Rewrite all of the data below, replacing each "computer-use agent" with "desktop assistant" and leaving everything else unchanged.

## start RECORDS

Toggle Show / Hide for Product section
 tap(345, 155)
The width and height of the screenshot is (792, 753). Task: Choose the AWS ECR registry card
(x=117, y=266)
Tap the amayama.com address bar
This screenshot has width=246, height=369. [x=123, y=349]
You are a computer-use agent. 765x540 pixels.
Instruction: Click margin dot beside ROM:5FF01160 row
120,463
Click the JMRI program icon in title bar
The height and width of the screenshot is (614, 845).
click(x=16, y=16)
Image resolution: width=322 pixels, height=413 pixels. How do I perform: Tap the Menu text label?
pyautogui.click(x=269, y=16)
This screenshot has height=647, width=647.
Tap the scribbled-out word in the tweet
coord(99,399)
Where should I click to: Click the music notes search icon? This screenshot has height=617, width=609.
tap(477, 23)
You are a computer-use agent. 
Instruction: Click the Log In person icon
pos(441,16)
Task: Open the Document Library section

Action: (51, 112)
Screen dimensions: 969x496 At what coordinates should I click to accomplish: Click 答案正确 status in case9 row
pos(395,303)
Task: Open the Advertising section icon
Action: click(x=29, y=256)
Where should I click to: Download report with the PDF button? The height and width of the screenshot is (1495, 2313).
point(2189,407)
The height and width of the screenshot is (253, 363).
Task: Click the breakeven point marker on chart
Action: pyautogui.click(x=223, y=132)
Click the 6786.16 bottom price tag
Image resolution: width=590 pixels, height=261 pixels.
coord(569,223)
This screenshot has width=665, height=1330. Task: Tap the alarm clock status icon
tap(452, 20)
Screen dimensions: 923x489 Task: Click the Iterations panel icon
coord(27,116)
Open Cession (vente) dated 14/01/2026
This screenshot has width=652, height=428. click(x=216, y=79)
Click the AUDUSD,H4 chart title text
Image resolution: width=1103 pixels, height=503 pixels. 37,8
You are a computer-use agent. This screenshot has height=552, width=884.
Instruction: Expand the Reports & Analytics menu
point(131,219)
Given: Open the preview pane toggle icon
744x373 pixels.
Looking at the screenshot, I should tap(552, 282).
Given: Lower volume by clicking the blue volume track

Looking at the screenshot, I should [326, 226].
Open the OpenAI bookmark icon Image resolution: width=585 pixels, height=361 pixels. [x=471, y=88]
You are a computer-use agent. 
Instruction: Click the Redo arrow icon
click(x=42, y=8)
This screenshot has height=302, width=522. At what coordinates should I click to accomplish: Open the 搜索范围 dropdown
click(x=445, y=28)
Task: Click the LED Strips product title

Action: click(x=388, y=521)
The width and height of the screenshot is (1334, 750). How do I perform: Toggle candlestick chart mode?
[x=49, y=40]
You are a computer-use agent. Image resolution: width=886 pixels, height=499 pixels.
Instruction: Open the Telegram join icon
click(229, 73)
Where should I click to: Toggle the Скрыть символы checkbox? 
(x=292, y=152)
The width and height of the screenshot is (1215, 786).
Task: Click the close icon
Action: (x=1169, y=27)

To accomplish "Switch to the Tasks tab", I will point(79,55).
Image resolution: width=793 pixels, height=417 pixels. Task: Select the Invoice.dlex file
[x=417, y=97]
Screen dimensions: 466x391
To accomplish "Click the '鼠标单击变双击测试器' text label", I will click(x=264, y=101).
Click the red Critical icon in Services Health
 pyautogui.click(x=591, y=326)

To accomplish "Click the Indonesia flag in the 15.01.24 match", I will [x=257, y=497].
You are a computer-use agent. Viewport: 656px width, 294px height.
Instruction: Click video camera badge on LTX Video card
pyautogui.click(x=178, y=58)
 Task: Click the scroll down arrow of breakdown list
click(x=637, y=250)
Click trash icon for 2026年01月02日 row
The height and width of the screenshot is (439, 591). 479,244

## end RECORDS

EXERCISE ANSWER:
Toggle Show / Hide for Product section
 tap(345, 155)
The width and height of the screenshot is (792, 753). Task: Choose the AWS ECR registry card
(x=117, y=266)
Tap the amayama.com address bar
This screenshot has width=246, height=369. [x=123, y=349]
You are a desktop assistant. 765x540 pixels.
Instruction: Click margin dot beside ROM:5FF01160 row
120,463
Click the JMRI program icon in title bar
The height and width of the screenshot is (614, 845).
click(x=16, y=16)
Image resolution: width=322 pixels, height=413 pixels. How do I perform: Tap the Menu text label?
pyautogui.click(x=269, y=16)
This screenshot has height=647, width=647.
Tap the scribbled-out word in the tweet
coord(99,399)
Where should I click to: Click the music notes search icon? This screenshot has height=617, width=609.
tap(477, 23)
You are a desktop assistant. 
Instruction: Click the Log In person icon
pos(441,16)
Task: Open the Document Library section

Action: (51, 112)
Screen dimensions: 969x496 At what coordinates should I click to accomplish: Click 答案正确 status in case9 row
pos(395,303)
Task: Open the Advertising section icon
Action: click(x=29, y=256)
Where should I click to: Download report with the PDF button? The height and width of the screenshot is (1495, 2313).
point(2189,407)
The height and width of the screenshot is (253, 363).
Task: Click the breakeven point marker on chart
Action: pyautogui.click(x=223, y=132)
Click the 6786.16 bottom price tag
Image resolution: width=590 pixels, height=261 pixels.
coord(569,223)
This screenshot has width=665, height=1330. Task: Tap the alarm clock status icon
tap(452, 20)
Screen dimensions: 923x489 Task: Click the Iterations panel icon
coord(27,116)
Open Cession (vente) dated 14/01/2026
This screenshot has width=652, height=428. click(x=216, y=79)
Click the AUDUSD,H4 chart title text
Image resolution: width=1103 pixels, height=503 pixels. 37,8
You are a desktop assistant. This screenshot has height=552, width=884.
Instruction: Expand the Reports & Analytics menu
point(131,219)
Given: Open the preview pane toggle icon
744x373 pixels.
Looking at the screenshot, I should tap(552, 282).
Given: Lower volume by clicking the blue volume track

Looking at the screenshot, I should [326, 226].
Open the OpenAI bookmark icon Image resolution: width=585 pixels, height=361 pixels. [x=471, y=88]
You are a desktop assistant. 
Instruction: Click the Redo arrow icon
click(x=42, y=8)
This screenshot has height=302, width=522. At what coordinates should I click to accomplish: Open the 搜索范围 dropdown
click(x=445, y=28)
Task: Click the LED Strips product title

Action: click(x=388, y=521)
The width and height of the screenshot is (1334, 750). How do I perform: Toggle candlestick chart mode?
[x=49, y=40]
You are a desktop assistant. Image resolution: width=886 pixels, height=499 pixels.
Instruction: Open the Telegram join icon
click(229, 73)
Where should I click to: Toggle the Скрыть символы checkbox? 
(x=292, y=152)
The width and height of the screenshot is (1215, 786).
Task: Click the close icon
Action: (x=1169, y=27)

To accomplish "Switch to the Tasks tab", I will point(79,55).
Image resolution: width=793 pixels, height=417 pixels. Task: Select the Invoice.dlex file
[x=417, y=97]
Screen dimensions: 466x391
To accomplish "Click the '鼠标单击变双击测试器' text label", I will click(x=264, y=101).
Click the red Critical icon in Services Health
 pyautogui.click(x=591, y=326)

To accomplish "Click the Indonesia flag in the 15.01.24 match", I will [x=257, y=497].
You are a desktop assistant. Viewport: 656px width, 294px height.
Instruction: Click video camera badge on LTX Video card
pyautogui.click(x=178, y=58)
 Task: Click the scroll down arrow of breakdown list
click(x=637, y=250)
Click trash icon for 2026年01月02日 row
The height and width of the screenshot is (439, 591). 479,244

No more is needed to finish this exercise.